*** Текст для чтения

Спектакль эмоционально очень сильный, и силен он не схематичным подходом к теме: вот вам Сталин — палач, а вот его несчастные жертвы, горе, беспросветная чернота в истории страны. Нет, и в литературном материале, и в постановке — объем, из которого и состоит жизнь людей. Но такой объем может передать не формальный подход, а игра, подлинная, как сама жизнь. Так и играют Валерий Шейман, Наталья Баронина и Михаил Озорнин, кстати, очень похожий на молодого Розовского. Не сколько внешне, сколько озорным глазом, ироничностью, дерзостью.
фото: Марина Райкина Очередь перед спектаклем - типичная картина для Авиньона.Титры с текстом бегут быстро, и текста много, чтобы успевать следить за трагедией одной сломанной любви. Но энергия игры артистов — такой силы и накала, что на экран можно не смотреть: слова только уточняют детали. Рядом со мной какая-то дама все время шепчет: «S'est impossible, s'est impossible…» Русских среди зрителей нет. На поклонах люди вставали, я видела, как некоторые плакали.

******
*** Фрагмент набора данных

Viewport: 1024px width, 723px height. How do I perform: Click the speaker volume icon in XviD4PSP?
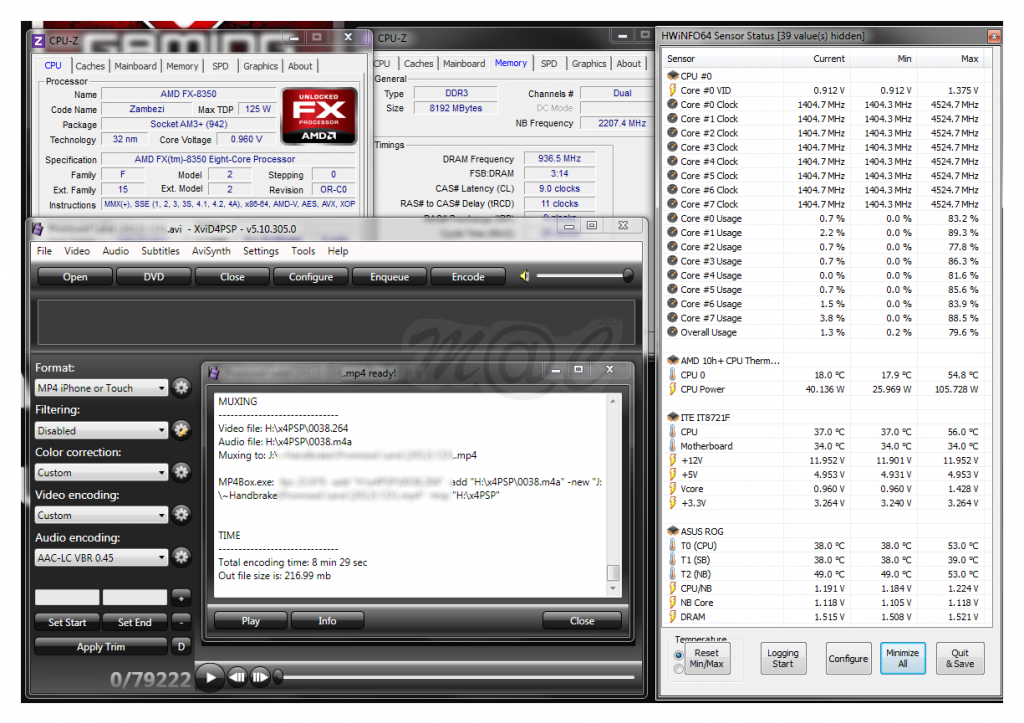[525, 276]
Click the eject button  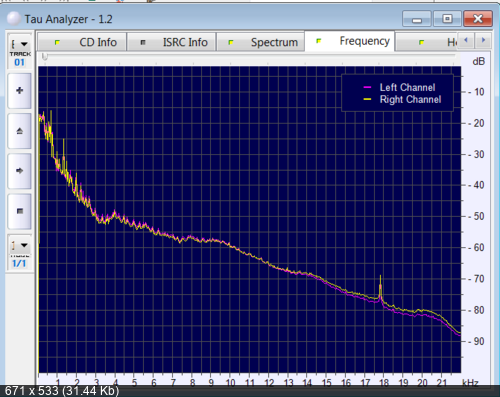pos(20,131)
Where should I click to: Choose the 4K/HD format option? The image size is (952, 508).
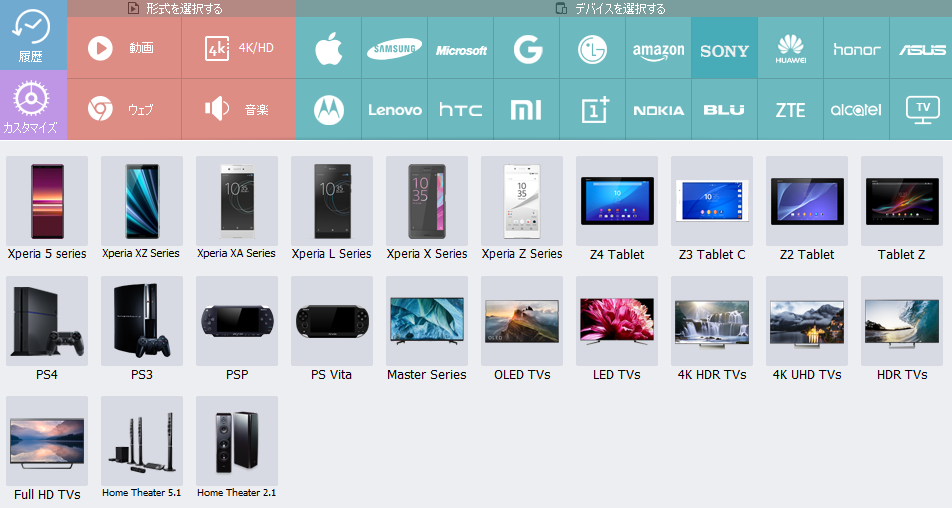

******

Суть задания - Измените отрывок рецензии на спектакль от «Спектакль эмоционально очень» до «глазом, ироничностью, дерзостью.»: запишите его заново, поставив «масштаб» вместо «объем».

Ответ -
Спектакль эмоционально очень сильный, и силен он не схематичным подходом к теме: вот вам Сталин — палач, а вот его несчастные жертвы, горе, беспросветная чернота в истории страны. Нет, и в литературном материале, и в постановке — масштаб, из которого и состоит жизнь людей. Но такой масштаб может передать не формальный подход, а игра, подлинная, как сама жизнь. Так и играют Валерий Шейман, Наталья Баронина и Михаил Озорнин, кстати, очень похожий на молодого Розовского. Не сколько внешне, сколько озорным глазом, ироничностью, дерзостью.